November 1st, 2001

Problem summary

Two of the database servers weren't accepting new connections last night. Oddly, the machines weren't near swapping, had only half their normal connections, and had no load. So something's weird.

We're working with the database vendor to figure out why it happened. We're probably hitting some artificial limit we never raised. Assuming that, I've restarted the two offending database servers with lower resource usage parameters until we can figure out why it happened in the first place.

This wasn't a problem with bml as so many people decided. The only reason it was more obvious there was because we run less of those processes and they recycle themselves more often, which means they try to reconnect to the database more often. Normally if the database is gone, they complain immediately. But the database was accepting connections and then hanging, so the bml processes hung too. All the web processes hung, actually, but some lived through the night and those were the ones you were hitting... the ones that were responsive still. In another few hours, everything would've been unresponsive.

In any case, we're going to figure out why this happened in the first place, then document it so when we build future database servers it won't happen again.

Actual maintenance!

We've been converting machine after machine to ext3[1] so if another power failure hits, it doesn't cause so much chaos.

We'd been talking about doing this "sometime soon" for weeks before the power outage. Guess we learned our lesson.

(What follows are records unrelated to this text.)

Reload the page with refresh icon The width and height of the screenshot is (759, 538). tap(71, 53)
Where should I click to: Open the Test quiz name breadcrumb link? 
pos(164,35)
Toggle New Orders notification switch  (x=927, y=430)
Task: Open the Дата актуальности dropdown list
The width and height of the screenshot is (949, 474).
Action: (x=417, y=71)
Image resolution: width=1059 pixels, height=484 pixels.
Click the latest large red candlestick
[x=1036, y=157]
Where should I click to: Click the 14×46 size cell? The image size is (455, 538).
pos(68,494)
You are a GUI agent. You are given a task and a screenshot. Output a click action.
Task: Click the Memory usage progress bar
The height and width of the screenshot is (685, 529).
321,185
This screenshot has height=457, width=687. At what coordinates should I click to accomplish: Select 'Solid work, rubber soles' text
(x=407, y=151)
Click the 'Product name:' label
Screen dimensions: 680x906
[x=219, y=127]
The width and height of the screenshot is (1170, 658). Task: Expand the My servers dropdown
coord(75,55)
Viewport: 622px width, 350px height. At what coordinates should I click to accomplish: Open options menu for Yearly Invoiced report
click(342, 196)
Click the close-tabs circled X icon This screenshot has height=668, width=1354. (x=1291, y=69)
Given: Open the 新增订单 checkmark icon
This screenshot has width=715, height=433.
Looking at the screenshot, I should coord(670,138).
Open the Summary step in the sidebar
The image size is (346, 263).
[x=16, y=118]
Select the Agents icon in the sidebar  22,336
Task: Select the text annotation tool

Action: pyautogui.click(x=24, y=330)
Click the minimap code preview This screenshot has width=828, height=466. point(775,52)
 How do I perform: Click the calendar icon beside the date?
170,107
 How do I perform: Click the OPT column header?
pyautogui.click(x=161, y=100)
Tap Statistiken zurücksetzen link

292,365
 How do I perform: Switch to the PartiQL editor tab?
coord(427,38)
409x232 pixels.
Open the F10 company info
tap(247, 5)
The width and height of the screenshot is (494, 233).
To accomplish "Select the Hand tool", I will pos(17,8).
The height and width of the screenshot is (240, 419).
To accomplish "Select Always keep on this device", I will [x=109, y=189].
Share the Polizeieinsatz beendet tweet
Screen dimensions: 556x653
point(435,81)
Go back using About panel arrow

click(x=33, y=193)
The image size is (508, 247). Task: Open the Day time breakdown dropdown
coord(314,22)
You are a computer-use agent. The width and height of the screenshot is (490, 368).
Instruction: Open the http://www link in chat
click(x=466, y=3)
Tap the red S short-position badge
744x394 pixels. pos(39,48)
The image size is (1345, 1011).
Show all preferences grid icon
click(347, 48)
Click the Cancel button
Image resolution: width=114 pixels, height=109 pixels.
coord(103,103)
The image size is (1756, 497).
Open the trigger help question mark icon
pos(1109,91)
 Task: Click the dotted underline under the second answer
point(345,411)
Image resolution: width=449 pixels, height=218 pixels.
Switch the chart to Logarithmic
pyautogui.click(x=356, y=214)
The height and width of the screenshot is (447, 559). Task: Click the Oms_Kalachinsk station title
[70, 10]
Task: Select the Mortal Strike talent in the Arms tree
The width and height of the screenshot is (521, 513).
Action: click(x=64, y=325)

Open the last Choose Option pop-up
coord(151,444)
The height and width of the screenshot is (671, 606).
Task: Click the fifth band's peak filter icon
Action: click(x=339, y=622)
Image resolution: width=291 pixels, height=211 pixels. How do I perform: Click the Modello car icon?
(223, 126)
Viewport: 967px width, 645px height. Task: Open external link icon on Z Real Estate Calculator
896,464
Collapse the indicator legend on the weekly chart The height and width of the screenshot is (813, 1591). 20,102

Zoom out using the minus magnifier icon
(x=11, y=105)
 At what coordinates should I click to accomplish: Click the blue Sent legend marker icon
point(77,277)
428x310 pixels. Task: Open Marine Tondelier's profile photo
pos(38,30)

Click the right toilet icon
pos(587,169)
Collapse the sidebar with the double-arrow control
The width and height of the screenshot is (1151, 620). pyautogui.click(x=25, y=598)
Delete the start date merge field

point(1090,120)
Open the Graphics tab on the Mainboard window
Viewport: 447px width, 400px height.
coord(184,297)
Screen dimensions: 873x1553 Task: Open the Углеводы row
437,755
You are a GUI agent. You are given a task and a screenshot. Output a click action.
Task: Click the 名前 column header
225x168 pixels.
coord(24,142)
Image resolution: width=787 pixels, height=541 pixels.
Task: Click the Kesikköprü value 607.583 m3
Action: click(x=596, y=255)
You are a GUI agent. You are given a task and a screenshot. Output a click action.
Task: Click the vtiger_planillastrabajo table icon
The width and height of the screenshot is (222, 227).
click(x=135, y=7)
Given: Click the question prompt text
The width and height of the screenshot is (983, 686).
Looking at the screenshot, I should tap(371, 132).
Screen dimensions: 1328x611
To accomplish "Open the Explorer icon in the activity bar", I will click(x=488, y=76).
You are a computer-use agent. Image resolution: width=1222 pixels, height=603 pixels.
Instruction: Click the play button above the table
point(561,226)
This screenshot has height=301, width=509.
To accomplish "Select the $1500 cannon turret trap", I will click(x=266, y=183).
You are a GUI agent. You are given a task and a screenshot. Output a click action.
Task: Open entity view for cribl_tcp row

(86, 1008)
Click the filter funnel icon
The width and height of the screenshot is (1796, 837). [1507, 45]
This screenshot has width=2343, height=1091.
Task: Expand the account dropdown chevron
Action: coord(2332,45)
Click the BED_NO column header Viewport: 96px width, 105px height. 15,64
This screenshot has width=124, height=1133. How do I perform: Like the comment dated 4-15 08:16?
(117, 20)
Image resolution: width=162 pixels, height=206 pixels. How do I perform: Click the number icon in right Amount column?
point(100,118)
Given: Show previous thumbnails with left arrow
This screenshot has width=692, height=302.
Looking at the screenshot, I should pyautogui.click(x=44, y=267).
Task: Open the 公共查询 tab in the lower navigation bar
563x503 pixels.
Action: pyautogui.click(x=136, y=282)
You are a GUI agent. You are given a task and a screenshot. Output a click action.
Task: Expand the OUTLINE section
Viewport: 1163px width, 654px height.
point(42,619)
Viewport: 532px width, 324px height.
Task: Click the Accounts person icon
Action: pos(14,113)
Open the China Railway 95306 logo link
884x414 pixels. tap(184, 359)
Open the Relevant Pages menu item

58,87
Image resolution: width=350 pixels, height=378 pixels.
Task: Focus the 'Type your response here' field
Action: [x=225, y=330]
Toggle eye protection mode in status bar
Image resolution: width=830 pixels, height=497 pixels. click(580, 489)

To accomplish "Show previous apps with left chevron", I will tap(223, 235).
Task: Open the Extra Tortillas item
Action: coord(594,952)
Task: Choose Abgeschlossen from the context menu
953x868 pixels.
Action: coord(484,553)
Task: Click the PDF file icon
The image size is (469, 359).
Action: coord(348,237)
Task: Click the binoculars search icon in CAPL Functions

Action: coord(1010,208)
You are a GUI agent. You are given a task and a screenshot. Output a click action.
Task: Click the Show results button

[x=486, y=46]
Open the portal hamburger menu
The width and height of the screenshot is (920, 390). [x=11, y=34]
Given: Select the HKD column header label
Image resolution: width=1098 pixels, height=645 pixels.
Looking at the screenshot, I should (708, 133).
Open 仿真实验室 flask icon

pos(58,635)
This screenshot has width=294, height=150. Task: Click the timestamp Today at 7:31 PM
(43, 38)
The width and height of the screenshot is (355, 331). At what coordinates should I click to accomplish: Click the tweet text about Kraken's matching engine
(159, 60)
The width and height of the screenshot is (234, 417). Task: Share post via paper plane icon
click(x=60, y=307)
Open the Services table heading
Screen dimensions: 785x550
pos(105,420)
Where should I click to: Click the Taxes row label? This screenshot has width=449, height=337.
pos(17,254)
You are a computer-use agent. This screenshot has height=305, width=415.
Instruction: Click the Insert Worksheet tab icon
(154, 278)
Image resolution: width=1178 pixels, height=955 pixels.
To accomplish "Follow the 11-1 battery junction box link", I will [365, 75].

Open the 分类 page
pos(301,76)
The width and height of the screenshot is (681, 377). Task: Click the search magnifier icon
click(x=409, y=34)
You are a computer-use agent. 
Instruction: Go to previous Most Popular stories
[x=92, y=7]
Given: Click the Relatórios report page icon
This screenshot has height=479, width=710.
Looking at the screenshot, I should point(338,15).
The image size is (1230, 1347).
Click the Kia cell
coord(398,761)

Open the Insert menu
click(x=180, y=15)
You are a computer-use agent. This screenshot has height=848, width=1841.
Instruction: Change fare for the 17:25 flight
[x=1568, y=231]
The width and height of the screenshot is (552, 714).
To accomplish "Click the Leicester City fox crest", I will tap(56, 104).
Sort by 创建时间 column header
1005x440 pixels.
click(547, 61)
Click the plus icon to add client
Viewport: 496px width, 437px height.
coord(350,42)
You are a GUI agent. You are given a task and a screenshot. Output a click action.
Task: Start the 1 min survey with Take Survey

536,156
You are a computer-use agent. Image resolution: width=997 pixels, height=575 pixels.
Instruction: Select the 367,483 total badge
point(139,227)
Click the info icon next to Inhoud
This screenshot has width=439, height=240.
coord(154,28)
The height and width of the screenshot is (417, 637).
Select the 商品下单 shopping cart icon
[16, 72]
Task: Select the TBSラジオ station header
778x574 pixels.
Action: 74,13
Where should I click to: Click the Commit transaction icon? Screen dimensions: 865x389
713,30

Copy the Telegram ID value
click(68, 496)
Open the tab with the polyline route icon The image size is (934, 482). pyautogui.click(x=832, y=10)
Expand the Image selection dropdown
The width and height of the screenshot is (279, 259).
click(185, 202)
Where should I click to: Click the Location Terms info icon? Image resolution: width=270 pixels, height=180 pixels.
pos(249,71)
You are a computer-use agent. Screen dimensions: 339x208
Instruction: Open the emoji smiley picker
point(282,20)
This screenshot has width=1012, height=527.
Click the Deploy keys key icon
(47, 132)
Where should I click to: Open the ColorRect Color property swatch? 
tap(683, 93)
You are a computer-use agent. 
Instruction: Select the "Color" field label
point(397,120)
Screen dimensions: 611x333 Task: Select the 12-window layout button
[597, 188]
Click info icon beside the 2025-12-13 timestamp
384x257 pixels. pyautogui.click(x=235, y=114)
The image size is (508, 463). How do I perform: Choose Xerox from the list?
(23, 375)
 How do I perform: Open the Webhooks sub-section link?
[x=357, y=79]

Most machines we can just reboot and the load balancer won't give them traffic while they're dead. However, now it's time to do the master database server. The site will be down for 5 minutes at most in the next hour here sometime. (Waiting for sherm to call me from the NOC ... he's going to be there just in case there's a problem with the machine not coming back up.)

[1] I like ReiserFS also, but converting an existing machine from ext2 to ext3 is just so painless: only one command.